Thermal unfolding experiments revealed a two-step denaturation process, with an initial gradual transition beginning around 60°C followed by a second transition at 65–70°C. This staged behaviour indicates that distinct structural regions within the protein lose stability at different temperatures, consistent with the idea of a rigid core alongside a more mobile region near the active site.

“Our findings suggest the possibility of functional division within the enzyme. We observed that the mobile region near the active site undergoes structural changes in response to ligand binding, and that thermal denaturation proceeds in multiple stages,” Prof. Nishino notes.

These findings carry practical significance for the development of industrial biorecycling processes. By mapping the structural basis of heat tolerance in CtCut, the TUS team has laid the groundwork for rational enzyme engineering — the targeted modification of protein sequences to improve performance under process conditions.

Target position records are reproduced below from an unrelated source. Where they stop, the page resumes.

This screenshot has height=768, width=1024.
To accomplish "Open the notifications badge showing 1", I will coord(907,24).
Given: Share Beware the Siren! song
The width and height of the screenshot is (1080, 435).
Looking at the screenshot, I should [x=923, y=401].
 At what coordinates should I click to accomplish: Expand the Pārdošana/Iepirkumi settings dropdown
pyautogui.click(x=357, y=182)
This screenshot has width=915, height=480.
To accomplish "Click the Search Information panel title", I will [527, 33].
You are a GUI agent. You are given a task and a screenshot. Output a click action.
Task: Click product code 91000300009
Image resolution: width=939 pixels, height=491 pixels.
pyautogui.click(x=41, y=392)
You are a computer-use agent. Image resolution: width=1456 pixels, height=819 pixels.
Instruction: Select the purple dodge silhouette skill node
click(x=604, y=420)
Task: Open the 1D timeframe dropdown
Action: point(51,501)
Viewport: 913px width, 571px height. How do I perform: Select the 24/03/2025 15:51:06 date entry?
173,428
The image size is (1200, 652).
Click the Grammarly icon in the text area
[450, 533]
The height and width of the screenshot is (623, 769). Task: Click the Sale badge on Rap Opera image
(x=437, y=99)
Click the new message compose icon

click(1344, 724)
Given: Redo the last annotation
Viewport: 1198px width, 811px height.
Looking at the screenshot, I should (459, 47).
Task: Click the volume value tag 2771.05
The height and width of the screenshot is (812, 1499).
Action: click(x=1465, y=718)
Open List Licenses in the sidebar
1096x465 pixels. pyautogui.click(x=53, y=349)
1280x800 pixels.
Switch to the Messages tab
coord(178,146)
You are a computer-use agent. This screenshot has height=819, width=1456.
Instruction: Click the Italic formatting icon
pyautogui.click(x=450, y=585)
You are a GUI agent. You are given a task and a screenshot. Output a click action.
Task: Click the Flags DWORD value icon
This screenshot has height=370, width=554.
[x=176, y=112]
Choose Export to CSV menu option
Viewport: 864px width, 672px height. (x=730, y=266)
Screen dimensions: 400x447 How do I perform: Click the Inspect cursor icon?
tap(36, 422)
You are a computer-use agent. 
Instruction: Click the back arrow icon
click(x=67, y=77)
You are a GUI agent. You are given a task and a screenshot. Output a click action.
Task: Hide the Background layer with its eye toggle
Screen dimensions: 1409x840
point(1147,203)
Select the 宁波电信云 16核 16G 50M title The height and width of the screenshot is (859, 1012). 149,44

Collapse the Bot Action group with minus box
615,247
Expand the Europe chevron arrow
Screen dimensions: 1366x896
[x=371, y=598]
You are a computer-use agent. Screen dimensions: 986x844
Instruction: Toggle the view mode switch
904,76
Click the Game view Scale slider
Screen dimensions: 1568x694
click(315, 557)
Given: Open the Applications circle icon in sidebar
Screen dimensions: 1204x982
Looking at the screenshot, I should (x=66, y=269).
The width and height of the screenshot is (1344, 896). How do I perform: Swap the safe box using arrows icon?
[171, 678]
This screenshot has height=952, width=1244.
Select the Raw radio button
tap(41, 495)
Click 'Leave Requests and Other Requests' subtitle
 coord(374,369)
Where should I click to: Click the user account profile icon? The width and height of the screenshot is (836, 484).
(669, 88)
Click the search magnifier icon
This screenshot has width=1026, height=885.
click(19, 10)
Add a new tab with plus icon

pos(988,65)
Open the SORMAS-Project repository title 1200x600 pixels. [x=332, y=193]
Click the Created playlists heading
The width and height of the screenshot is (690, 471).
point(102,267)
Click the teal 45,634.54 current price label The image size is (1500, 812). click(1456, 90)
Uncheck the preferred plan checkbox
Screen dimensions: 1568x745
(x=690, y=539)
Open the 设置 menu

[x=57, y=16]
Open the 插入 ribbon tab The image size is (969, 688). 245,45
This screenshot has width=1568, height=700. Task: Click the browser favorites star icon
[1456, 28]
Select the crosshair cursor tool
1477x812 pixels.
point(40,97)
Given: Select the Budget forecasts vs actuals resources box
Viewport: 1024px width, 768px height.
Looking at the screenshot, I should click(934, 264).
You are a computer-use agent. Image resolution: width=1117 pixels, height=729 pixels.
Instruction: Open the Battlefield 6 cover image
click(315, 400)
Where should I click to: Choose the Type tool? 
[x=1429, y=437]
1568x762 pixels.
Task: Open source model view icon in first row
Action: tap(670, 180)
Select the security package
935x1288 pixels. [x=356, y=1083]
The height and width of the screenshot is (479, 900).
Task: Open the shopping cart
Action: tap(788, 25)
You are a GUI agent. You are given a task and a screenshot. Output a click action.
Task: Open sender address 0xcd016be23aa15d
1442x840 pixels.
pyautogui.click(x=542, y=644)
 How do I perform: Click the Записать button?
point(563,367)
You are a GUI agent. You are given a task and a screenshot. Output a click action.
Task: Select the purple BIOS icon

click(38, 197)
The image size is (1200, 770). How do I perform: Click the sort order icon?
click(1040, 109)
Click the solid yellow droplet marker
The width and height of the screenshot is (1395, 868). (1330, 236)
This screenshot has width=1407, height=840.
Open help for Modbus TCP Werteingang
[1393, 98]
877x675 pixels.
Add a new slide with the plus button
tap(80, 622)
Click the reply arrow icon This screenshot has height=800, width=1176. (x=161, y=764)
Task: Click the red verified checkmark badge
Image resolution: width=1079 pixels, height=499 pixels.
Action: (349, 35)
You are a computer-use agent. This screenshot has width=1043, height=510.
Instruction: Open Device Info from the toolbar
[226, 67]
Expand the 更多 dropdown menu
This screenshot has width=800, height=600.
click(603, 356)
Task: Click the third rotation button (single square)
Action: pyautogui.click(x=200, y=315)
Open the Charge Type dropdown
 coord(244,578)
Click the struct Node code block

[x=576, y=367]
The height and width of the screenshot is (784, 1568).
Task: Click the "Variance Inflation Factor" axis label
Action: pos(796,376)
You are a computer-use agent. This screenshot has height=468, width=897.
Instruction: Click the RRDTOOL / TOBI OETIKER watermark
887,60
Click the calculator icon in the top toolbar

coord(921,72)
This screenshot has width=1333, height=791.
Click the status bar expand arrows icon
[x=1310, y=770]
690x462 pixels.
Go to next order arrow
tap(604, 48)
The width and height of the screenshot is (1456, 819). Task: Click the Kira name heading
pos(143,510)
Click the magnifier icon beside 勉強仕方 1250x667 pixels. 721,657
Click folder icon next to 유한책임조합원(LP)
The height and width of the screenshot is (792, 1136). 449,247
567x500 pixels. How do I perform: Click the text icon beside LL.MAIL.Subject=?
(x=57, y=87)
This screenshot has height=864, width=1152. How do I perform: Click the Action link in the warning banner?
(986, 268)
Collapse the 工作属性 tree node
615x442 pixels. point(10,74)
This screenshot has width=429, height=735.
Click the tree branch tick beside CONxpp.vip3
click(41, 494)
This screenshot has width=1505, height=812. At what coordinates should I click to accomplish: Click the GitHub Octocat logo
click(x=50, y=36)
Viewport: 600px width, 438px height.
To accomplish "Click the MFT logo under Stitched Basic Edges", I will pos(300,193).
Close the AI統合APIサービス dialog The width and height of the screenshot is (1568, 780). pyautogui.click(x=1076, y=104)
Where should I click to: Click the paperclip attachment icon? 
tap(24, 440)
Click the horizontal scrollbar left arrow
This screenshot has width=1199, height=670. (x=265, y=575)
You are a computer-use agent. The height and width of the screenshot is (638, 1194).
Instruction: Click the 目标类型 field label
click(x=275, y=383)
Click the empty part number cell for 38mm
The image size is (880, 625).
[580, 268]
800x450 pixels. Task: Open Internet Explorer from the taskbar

The research suggests that effective enzymes for plastic degradation will likely need to combine a thermostable scaffold with a catalytically active, flexible pocket — a combination that the structural data from CtCut helps to clarify.

“Our study may lead to the development of technologies for efficiently decomposing and recycling PET in the future by providing design guidelines for enzymes that possess both heat resistance and potential catalytic capabilities for polymer degradation. This may address the growing challenge of plastic waste and help realise a sustainable resource-recycling society,” concludes Prof. Nishino.

For an industry grappling with the limits of conventional plastic recycling, the promise of enzyme-driven polymer recovery represents a compelling frontier. Research such as this — revealing the molecular rules that govern enzymatic stability and selectivity — brings that frontier a step closer.